Available Source Types
Documents
Upload PDFs, Word documents, Excel spreadsheets, PowerPoint presentations, text files, and other document formats. Documents are processed to extract text, which is then chunked and embedded for retrieval.
- Supported formats: PDF, Word (.doc, .docx), Excel (.xls, .xlsx), PowerPoint (.ppt, .pptx), Text (.txt), CSV, RTF
- Processing: Text extraction → chunking → embedding → vector store indexing
- Plan: Available on all plans
Individual URLs
Add specific webpage URLs to index. Useful for blog posts, articles, documentation pages, or any single web page you want your agent to reference.
- Use cases: Blog posts, news articles, documentation pages, support articles
- Processing: Web scraping → text extraction → chunking → embedding → indexing
- Plan: Available on all plans
Audio Recordings
Upload audio files for transcription and indexing. PrimePilot transcribes the audio to text, then processes it like a document.
- Supported formats: MP3, WAV, M4A, WebM, OGG (max 100MB per file)
- Use cases: Meeting recordings, interviews, podcasts, voice memos
- Processing: Transcription (voice-to-text) → text chunking → embedding → indexing
- Plan: Available on all plans
Sitemaps
Provide a sitemap XML URL to index multiple pages at once. PrimePilot discovers URLs from the sitemap and processes each page.
- Use cases: Documentation sites, blogs, product catalogs with sitemaps
- Processing: Sitemap parsing → URL discovery → page scraping → chunking → embedding → indexing
- Plan: Available on all plans
Google Product Feed
Import and sync product data from Google Shopping feeds. Ideal for e-commerce and product-focused agents.
- Use cases: Product catalogs, inventory, pricing, product descriptions
- Processing: Feed parsing → product data extraction → chunking → embedding → indexing
- Plan: Available on all plans
Google Drive (Pro)
Connect and sync files from Google Drive. Automatically indexes documents in selected folders.

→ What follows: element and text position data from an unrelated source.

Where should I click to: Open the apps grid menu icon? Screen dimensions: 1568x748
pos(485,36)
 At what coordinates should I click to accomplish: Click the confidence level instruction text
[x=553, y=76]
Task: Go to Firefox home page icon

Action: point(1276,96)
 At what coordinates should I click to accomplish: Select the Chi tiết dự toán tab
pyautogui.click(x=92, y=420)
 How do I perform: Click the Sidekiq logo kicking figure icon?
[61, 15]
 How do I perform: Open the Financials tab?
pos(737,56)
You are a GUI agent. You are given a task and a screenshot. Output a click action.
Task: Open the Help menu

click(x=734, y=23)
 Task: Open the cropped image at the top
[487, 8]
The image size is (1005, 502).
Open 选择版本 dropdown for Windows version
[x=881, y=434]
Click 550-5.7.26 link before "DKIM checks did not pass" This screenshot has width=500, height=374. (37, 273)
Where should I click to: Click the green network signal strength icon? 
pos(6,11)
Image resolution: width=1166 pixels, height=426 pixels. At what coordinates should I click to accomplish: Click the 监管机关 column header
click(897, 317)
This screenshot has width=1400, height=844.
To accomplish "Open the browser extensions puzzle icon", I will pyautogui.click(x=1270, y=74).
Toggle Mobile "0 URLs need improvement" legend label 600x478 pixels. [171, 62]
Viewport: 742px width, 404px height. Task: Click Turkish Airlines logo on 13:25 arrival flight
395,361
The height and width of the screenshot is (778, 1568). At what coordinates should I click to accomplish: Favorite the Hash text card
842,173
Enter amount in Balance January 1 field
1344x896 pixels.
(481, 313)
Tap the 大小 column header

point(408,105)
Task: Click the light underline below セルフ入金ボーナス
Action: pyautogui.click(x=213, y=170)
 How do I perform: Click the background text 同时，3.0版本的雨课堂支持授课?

- Use cases: Shared drives, team documents, cloud storage
- Plan: Pro plan only
Google Calendar (Pro)
Sync events and appointments from Google Calendar for context-aware scheduling and availability.
- Plan: Pro plan only
Full Websites (Pro)
Crawl and index entire websites. Configure crawl depth, frequency, and scope to index large sites.
- Use cases: Corporate sites, documentation portals, help centers
- Plan: Pro plan only
Processing Pipeline
When you add a knowledge source:
- Ingestion: Content is uploaded or fetched (e.g., from a URL or Drive)
- Extraction: Text is extracted (from documents, web pages, or transcribed audio)
- Chunking: Text is split into smaller segments for retrieval
- Embedding: Chunks are converted to vector embeddings using your configured embedding model
- Indexing: Embeddings are stored in your vector store for similarity search
Processing status is shown per source: pending, processing, completed, or failed. You can retry failed sources from the management pages.
Managing Sources
Sources can be managed from:
- Knowledge Base detail page → Knowledge Sources tab → Manage on each card
- Agent detail page → Knowledge Sources tab → Manage on each card
Each management page shows a filtered list of sources for that context (agent or knowledge base), with search, filters, and actions (upload, add, delete, process, download).